EXERCISE BRIEF → Repeat the lines between the one holding "You are a computer-use" and the one holding "(1370, 1206)", inclusive, leaving out the pictures.

STORED ROWS →
---
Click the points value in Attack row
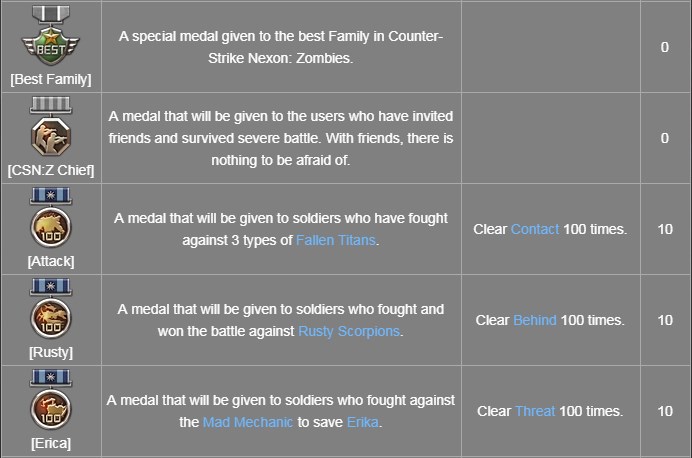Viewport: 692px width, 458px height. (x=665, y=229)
---
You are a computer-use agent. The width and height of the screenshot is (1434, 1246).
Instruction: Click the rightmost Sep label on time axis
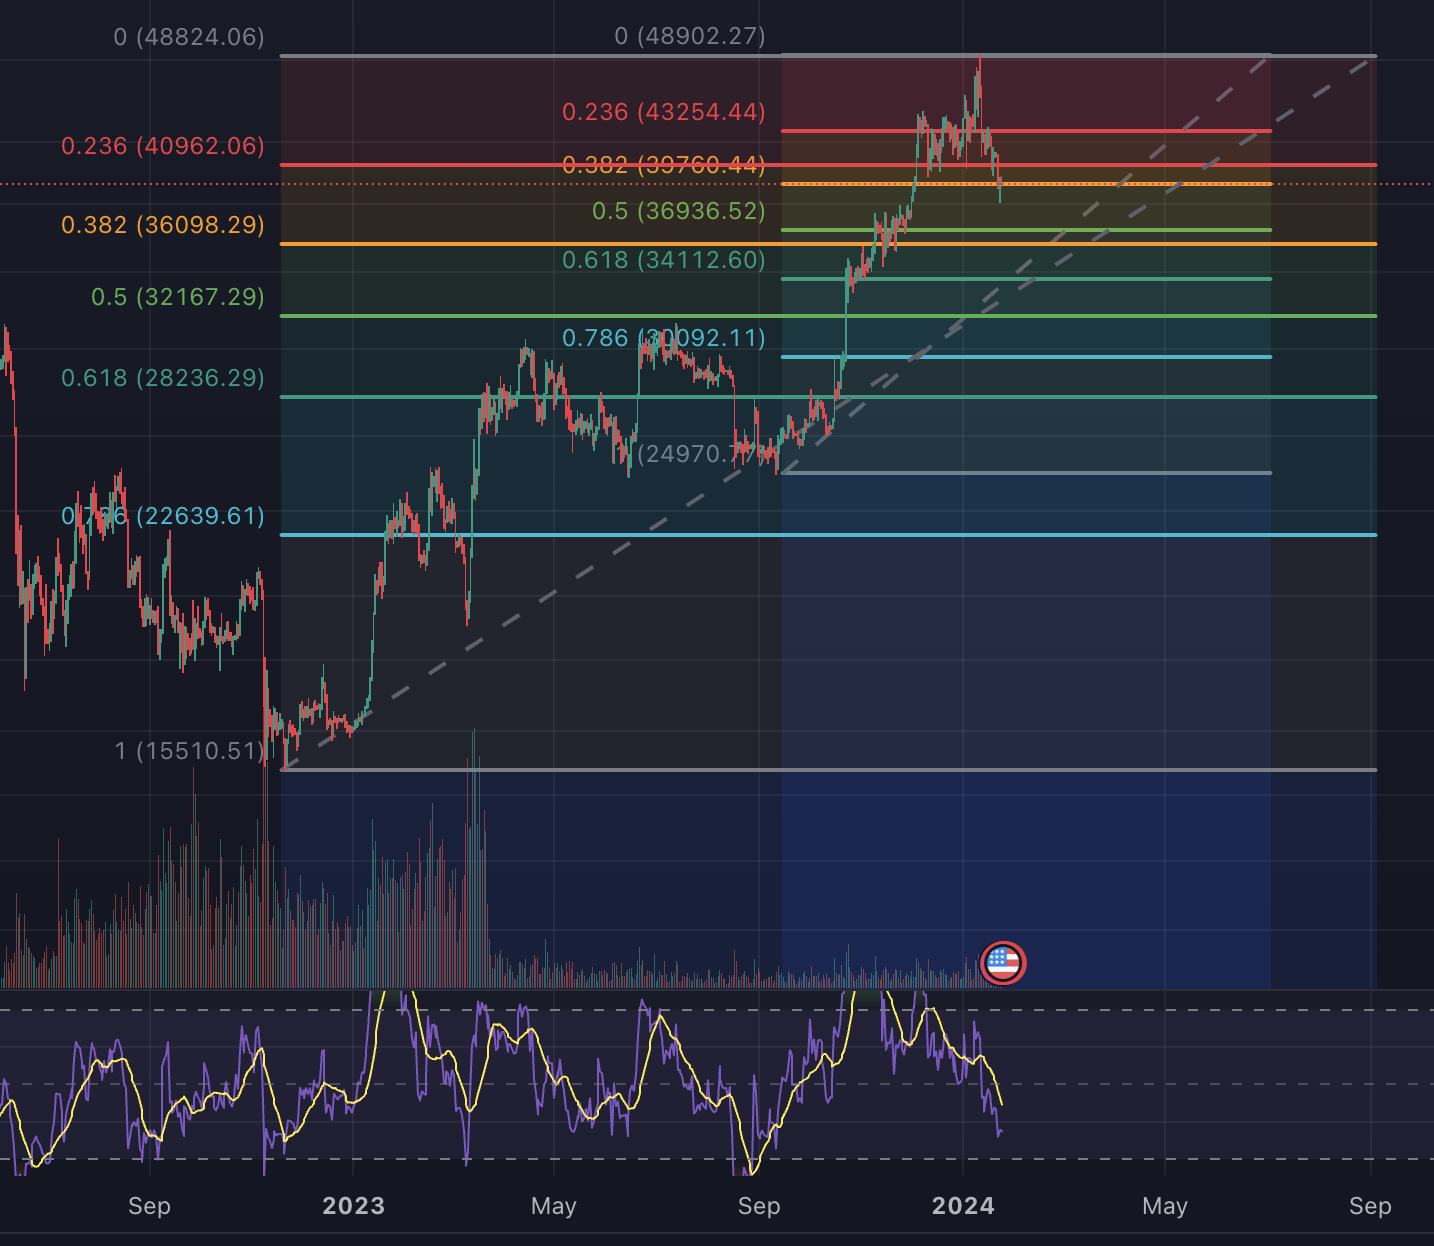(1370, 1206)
---
FINAL RESULT →
You are a computer-use agent. The width and height of the screenshot is (1434, 1246).
Instruction: Click the rightmost Sep label on time axis
(1370, 1206)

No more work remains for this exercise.